### Given exercise a
In the article on News Corp and news paywalls below, condense the paragraph beginning "As I've mentioned previously" into a shorter version that keeps its main facts.

### Passage provided

──────────────────────────────

Paywallman flies to newspaper rescue
Paywallman flies to newspaper rescue

And the drum keeps playing. It’s almost as if Rupert Murdoch believes that if the News Corp digital tribe keeps chanting the mantra that Google will be blocked from indexing their sites, the future of publishing and the wealth of publishers will be preserved.

On Friday, the Telegraph reported that Jon Miller, former AOL head and now News Corp’s chief digital officer, told the Monaco Media Forum that the News Corp door would soon be slammed shut on Google and his company would lead the media industry in a new direction.

“There is real tension surrounding the free versus pay debate,” Miller was quoted as saying. “It will play out in the next two years. We believe that the value of high quality content is not recognised online (by giving its away for free) so something needs to happen.”

Now, like him or loathe him, Murdoch is one of the greatest media moguls the world has seen. Over the years he has proved the naysayers wrong time after time. And what about now as the news publishing industry lurches ever deeper into crisis? Can pay barriers be thrown up with the expectation readers will remain loyal to brands and hand over cash to secure the privilege of continuing to consume News Corp content?

Not on your Nellie!

As I’ve mentioned previously, the actions of News Corp and other news publishers ignore the plain simple fact that reader behaviour is radically changing. Brand loyalty is fading, and having got used to free content online people are simply not prepared to pay for news and general information. Beyond refusals to pay lie the new worlds of social networks, aggregator services, citizen journalists and ordinary people just using technology to communicate in ways that only a few years ago were purely in the realms of science fiction.

At the heart of the online world sits the link economy. Links are what drag eyeballs from place to place. People increasingly follow through on recommendations from trusted sources including search engines, people they know, aggregators, or Twitter (which is becoming hugly important in setting readership consumption agendas). What people are doing less and less, is deliberately seeking out the view espoused by the old media brand.

The days of “Dear boy, don’t you know it was in The Times?” as a means of communicated worth, trust and accuracy are gone. Today, readers will look across a number of sources depending on what is served up to them. Increasingly, the reader also doesn’t want just a single view but a panorama of views across different credible or even biased sources.

Murdoch accuses news aggregators of being parasites and search engines of stealing premium content beyond what would be governed by fair use. It’s not just that he is concerned with the revenue value of their content being diminished, but there is a parallel discussion centred on the cost of gathering top notch news. It is a very expensive business to have foreign correspondents scattered around the world. The days of the bottomless expense accounts and bespoke Savile Row safari suits are long gone. As an ex-foreign correspondent myself with a great love of news, the argument over who will pay is one I grapple with.

──────────────────────────────

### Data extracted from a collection
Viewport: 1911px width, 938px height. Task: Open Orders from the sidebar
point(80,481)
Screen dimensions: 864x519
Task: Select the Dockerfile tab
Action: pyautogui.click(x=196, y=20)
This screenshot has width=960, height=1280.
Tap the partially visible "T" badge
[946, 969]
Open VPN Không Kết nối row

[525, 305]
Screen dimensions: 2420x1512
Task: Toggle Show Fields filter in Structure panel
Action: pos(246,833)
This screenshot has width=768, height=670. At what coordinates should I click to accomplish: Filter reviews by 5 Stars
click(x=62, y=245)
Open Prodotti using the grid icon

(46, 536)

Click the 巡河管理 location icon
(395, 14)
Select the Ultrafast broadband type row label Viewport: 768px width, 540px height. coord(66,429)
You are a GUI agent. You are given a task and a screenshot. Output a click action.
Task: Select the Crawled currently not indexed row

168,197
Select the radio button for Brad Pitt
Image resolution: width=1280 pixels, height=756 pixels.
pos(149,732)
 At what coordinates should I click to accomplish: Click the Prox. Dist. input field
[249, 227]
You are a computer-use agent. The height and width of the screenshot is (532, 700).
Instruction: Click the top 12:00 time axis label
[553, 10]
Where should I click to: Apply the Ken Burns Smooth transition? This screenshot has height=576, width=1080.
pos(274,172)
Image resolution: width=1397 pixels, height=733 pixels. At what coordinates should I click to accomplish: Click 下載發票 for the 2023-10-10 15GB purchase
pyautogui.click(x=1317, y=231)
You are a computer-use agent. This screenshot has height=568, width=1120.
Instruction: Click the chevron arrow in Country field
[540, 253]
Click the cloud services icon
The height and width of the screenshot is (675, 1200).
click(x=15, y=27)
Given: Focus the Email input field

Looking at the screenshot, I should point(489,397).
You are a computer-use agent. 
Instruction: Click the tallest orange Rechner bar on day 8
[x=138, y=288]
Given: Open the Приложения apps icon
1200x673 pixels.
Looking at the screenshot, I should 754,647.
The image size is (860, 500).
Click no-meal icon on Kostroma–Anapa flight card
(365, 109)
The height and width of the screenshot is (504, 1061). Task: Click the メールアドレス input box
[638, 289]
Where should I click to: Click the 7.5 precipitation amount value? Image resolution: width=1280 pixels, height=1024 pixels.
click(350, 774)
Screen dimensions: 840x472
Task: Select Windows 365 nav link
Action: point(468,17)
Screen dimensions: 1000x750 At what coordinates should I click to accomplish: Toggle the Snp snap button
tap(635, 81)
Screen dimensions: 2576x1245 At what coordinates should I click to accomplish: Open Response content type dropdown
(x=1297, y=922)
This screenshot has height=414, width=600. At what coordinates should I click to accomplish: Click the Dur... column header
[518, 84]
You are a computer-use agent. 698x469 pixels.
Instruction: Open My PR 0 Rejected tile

──────────────────────────────

### Given exercise b
Locate every line in the rows above that contains the string "icon", and copy each of those lines.

### Solution a
News Corp and other news publishers ignore a radical shift in reader behavior. Brand loyalty is fading, and people used to free online content are not willing to pay for news and general information. Beyond this refusal lie social networks, aggregator services, citizen journalists, and ordinary people using technology to communicate in ways that were science fiction only a few years ago.

### Solution b
Open Prodotti using the grid icon
Click the 巡河管理 location icon
Click the cloud services icon
Given: Open the Приложения apps icon
Click no-meal icon on Kostroma–Anapa flight card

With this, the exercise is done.